No obstante, la realidad difiere de las afirmaciones oficiales. Firmas independientes de rastreo marítimo, como Lloyd’s List Intelligence, reportan que el tráfico de buques por el estrecho de Ormuz está muy por debajo de los niveles pre-conflicto, con 102 tránsitos la semana pasada y 126 la anterior, frente a los 130 o más diarios de antes. TankerTrackers.com estimó un promedio de cinco millones de barriles diarios en los últimos 28 días, con otras fuentes situándolo entre dos y seis millones.

El presidente Trump ha buscado influir en la volatilidad de los mercados a través de declaraciones, anunciando avances en negociaciones o retirando amenazas militares para evitar picos de precios. Rosemary Kelanic, directora para Oriente Medio en Defense Priorities, sugirió que la Casa Blanca «sigue intentando influir en los mercados petroleros a base de declaraciones» para «evitar que los precios suban demasiado, de modo que puedan alargar el plazo hasta que se produzca un aumento mayor».

Frente a la negativa de Irán a ceder a la presión militar estadounidense, Trump ha optado por un enfoque dual: presión económica combinada con amenazas de escalada militar. Ha destacado los supuestos daños de 270.000 millones de dólares y la pérdida de liderazgo en la Guardia Revolucionaria Islámica y las fuerzas aéreas de Teherán, incluyendo al ayatolá Ali Jamenei, en los ataques de Estados Unidos e Israel.

Sin embargo, Irán ha mantenido su capacidad de presión mediante ataques en el estrecho y contra aliados de Washington. La Casa Blanca, por su parte, intenta restar importancia al estrecho de Ormuz a futuro. El secretario del Tesoro, Scott Bessent, predijo que será un «tramo de agua sin valor» en dos años, gracias a nuevos oleoductos terrestres. Trump también difundió un reporte sobre el esfuerzo de Siria para convertir el puerto de Baniyas en una ruta alternativa. Mientras tanto, Irán y Omán han explorado un plan para gestionar conjuntamente el tráfico en Ormuz.

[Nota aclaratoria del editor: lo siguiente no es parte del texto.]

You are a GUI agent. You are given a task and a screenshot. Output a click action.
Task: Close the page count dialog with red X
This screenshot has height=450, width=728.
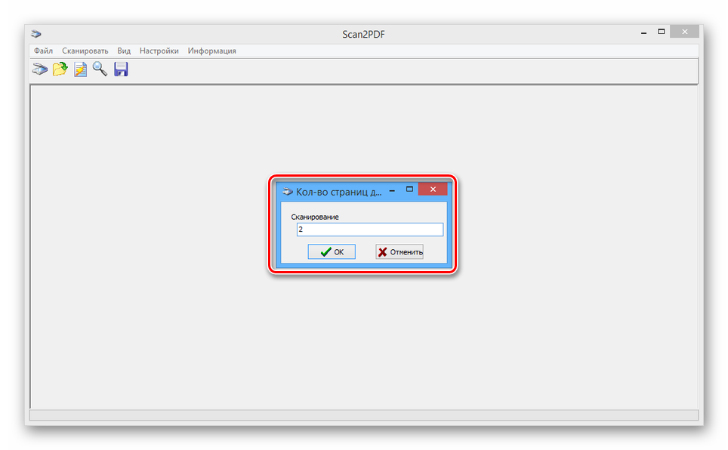[432, 190]
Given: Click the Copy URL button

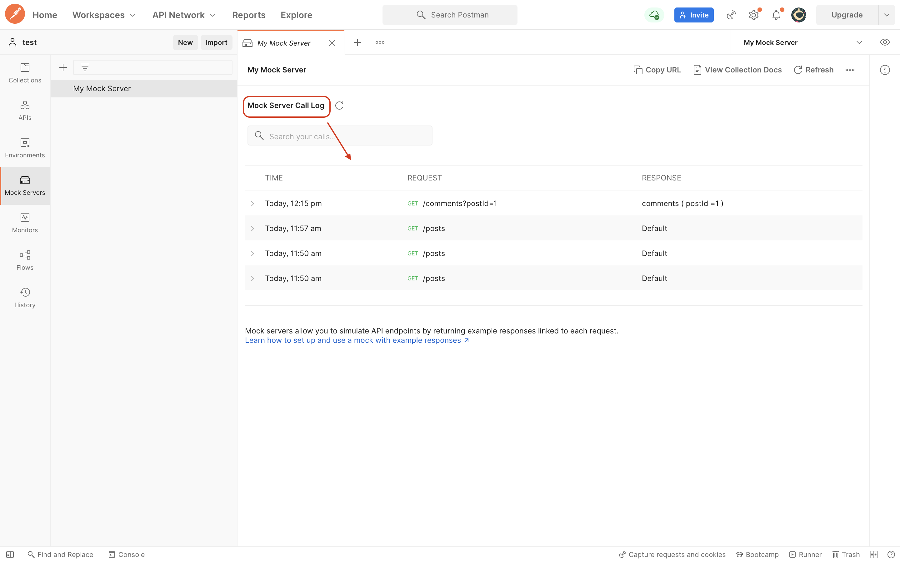Looking at the screenshot, I should coord(657,70).
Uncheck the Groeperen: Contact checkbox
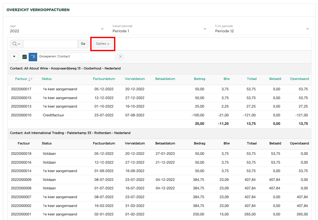This screenshot has width=318, height=220. click(24, 57)
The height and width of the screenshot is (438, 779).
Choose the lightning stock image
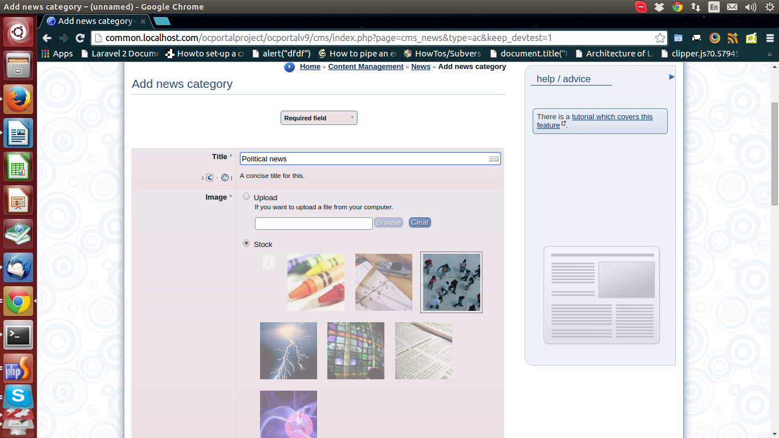pos(289,351)
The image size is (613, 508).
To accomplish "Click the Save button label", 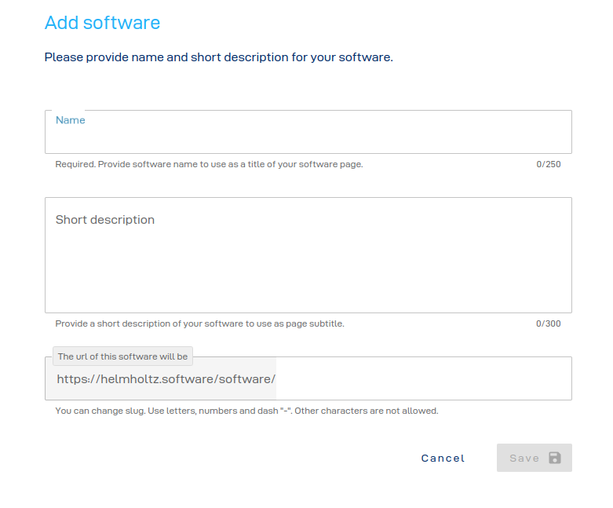I will pyautogui.click(x=524, y=458).
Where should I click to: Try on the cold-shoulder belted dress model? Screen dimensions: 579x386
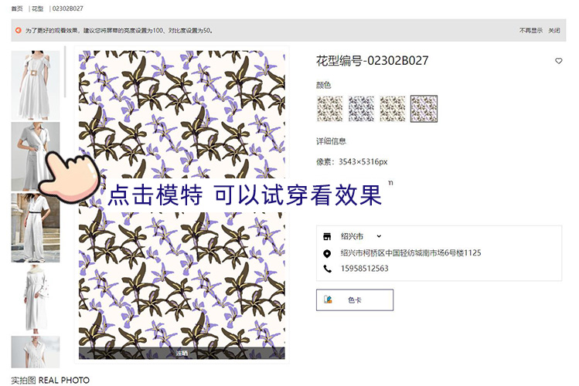coord(36,85)
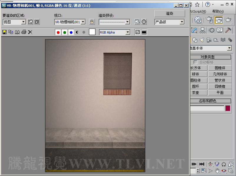Image resolution: width=236 pixels, height=176 pixels.
Task: Click the copy image icon
Action: pyautogui.click(x=11, y=32)
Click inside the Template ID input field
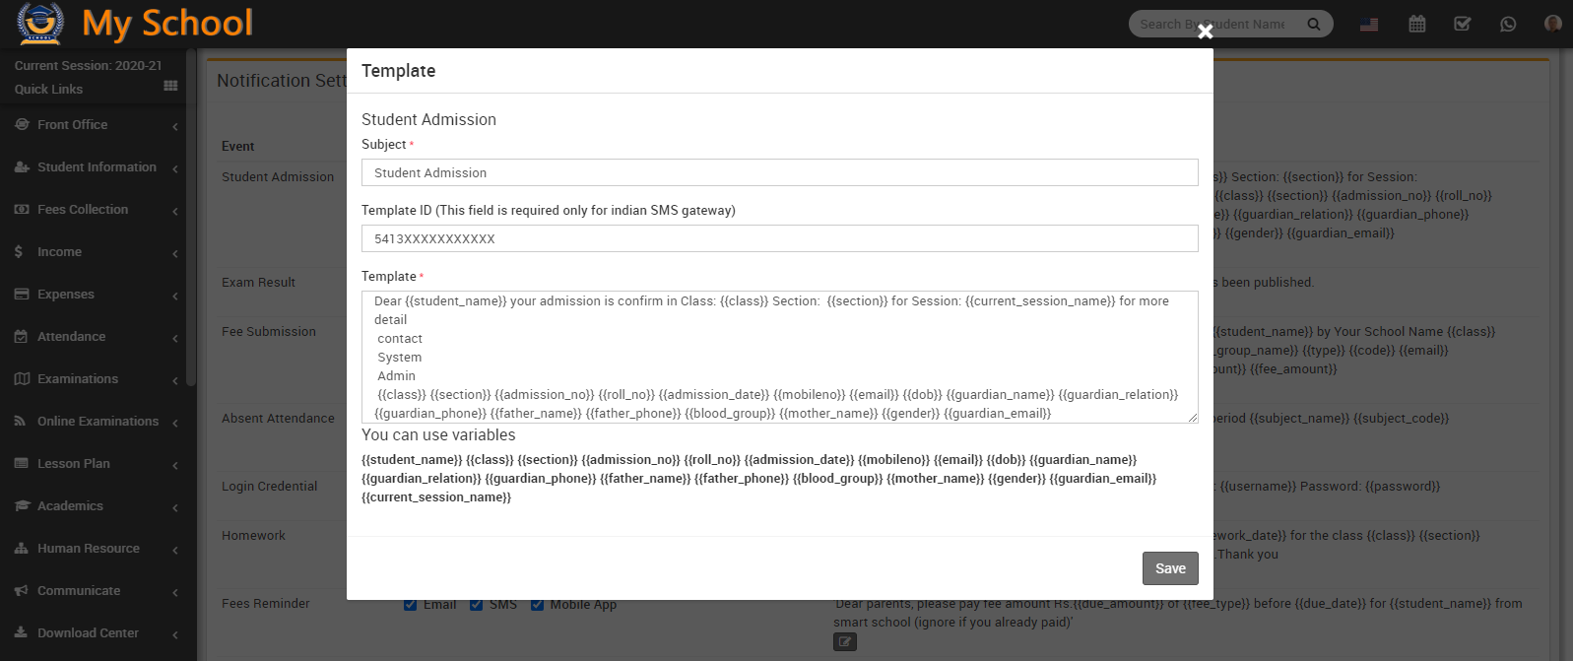 pyautogui.click(x=780, y=238)
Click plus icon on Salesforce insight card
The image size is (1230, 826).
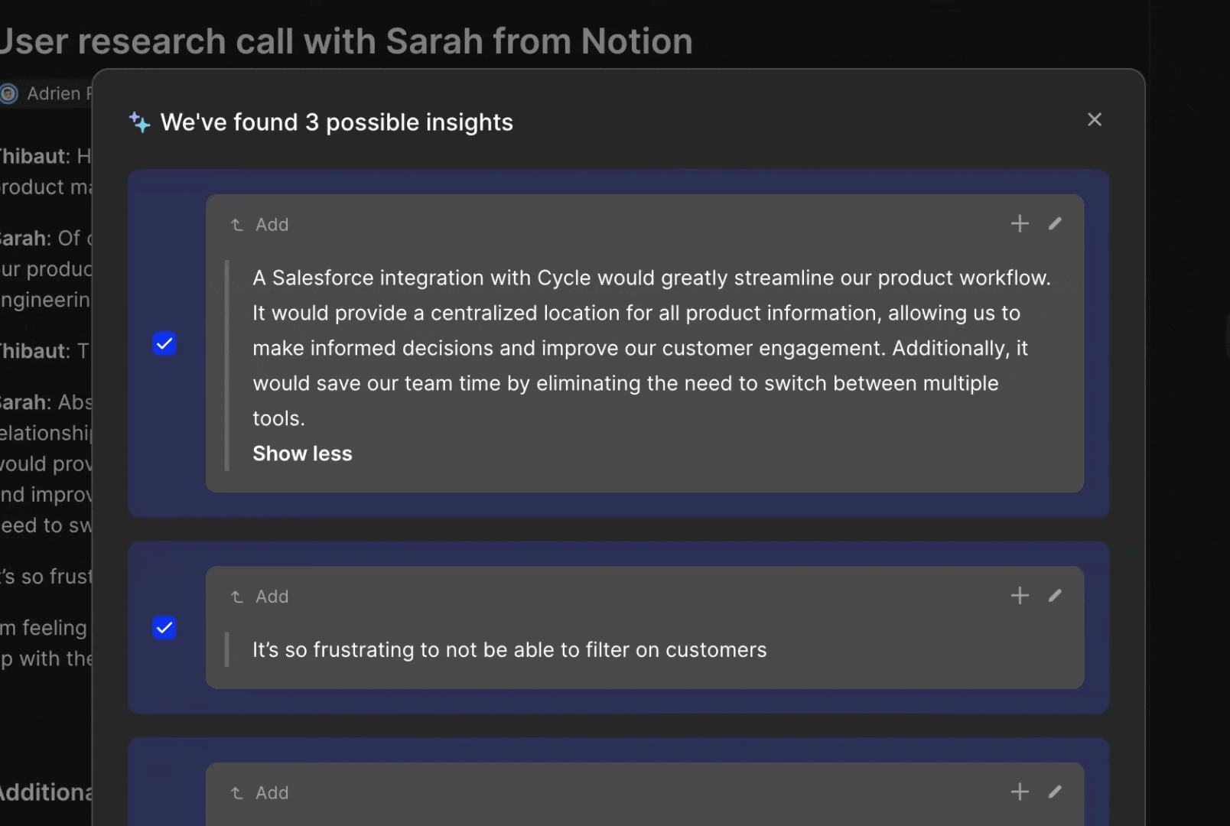(x=1020, y=224)
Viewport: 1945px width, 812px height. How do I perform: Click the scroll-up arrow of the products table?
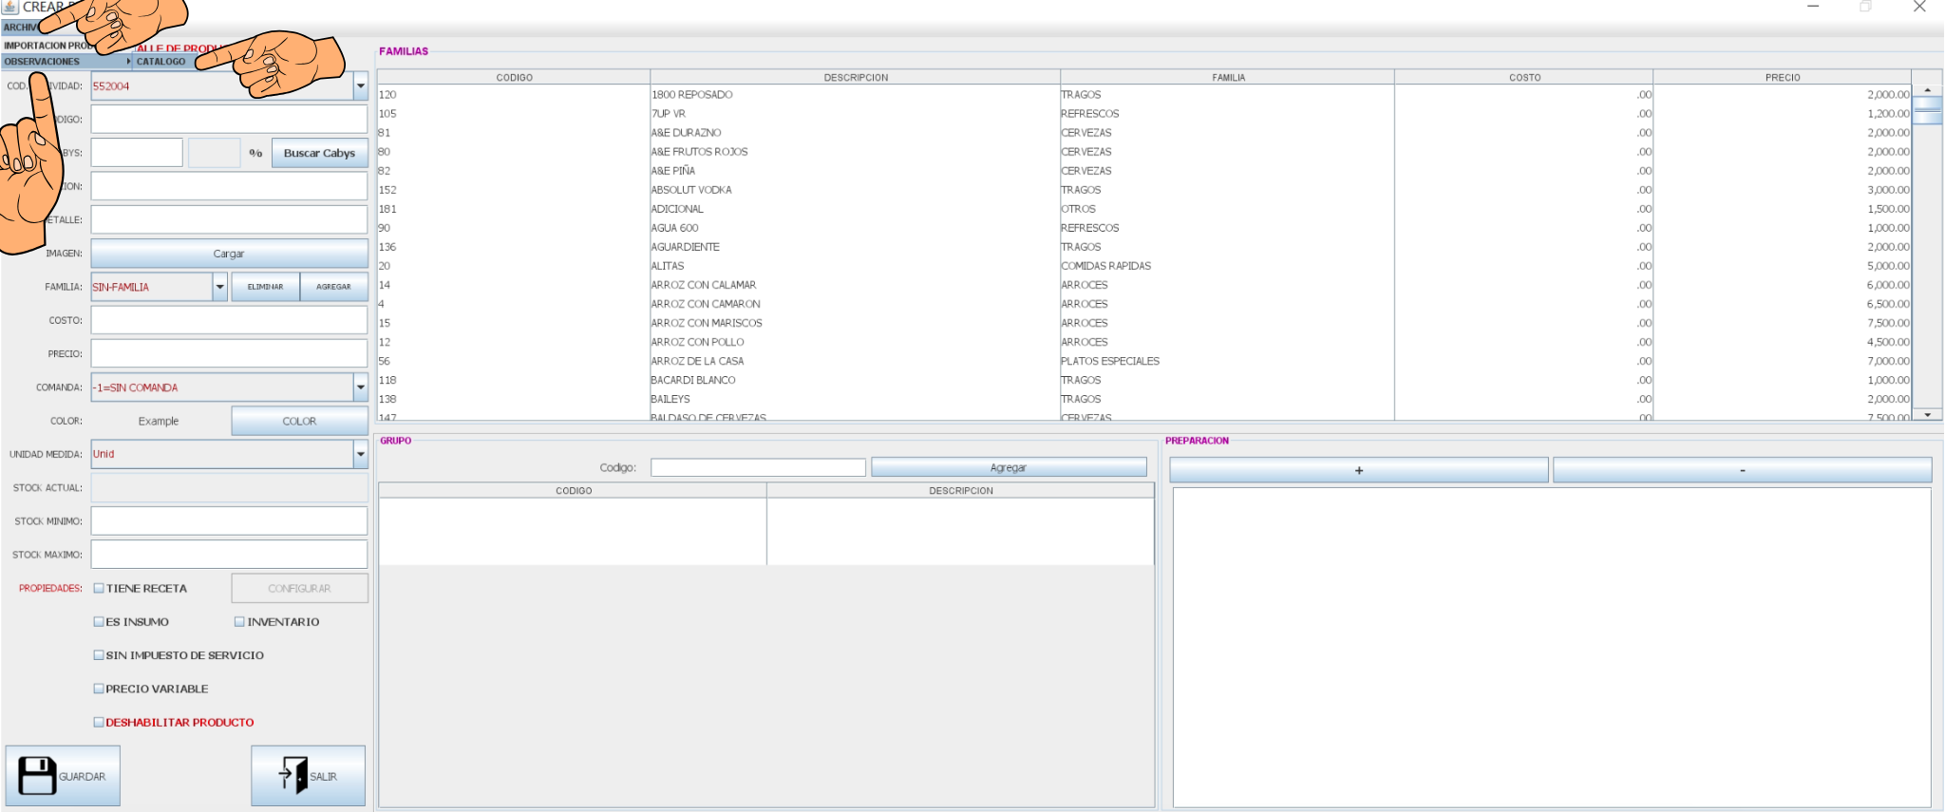coord(1927,90)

Analistas como Richard Goldberg, exasesor de Trump en política iraní, ven improbable que el presidente acepte un plan que otorgue a la Guardia Revolucionaria «siquiera un mínimo de control» sobre el estrecho. Aaron David Miller, del Carnegie Endowment for International Peace, considera que Irán «no parece dispuesto a dejar que Trump salga del aprieto», a pesar del daño económico. Miller concluye que Trump se encuentra en un «compás de espera» antes de las elecciones, evitando tanto una guerra a gran escala como concesiones a Teherán, una estrategia que «evita ambas cosas».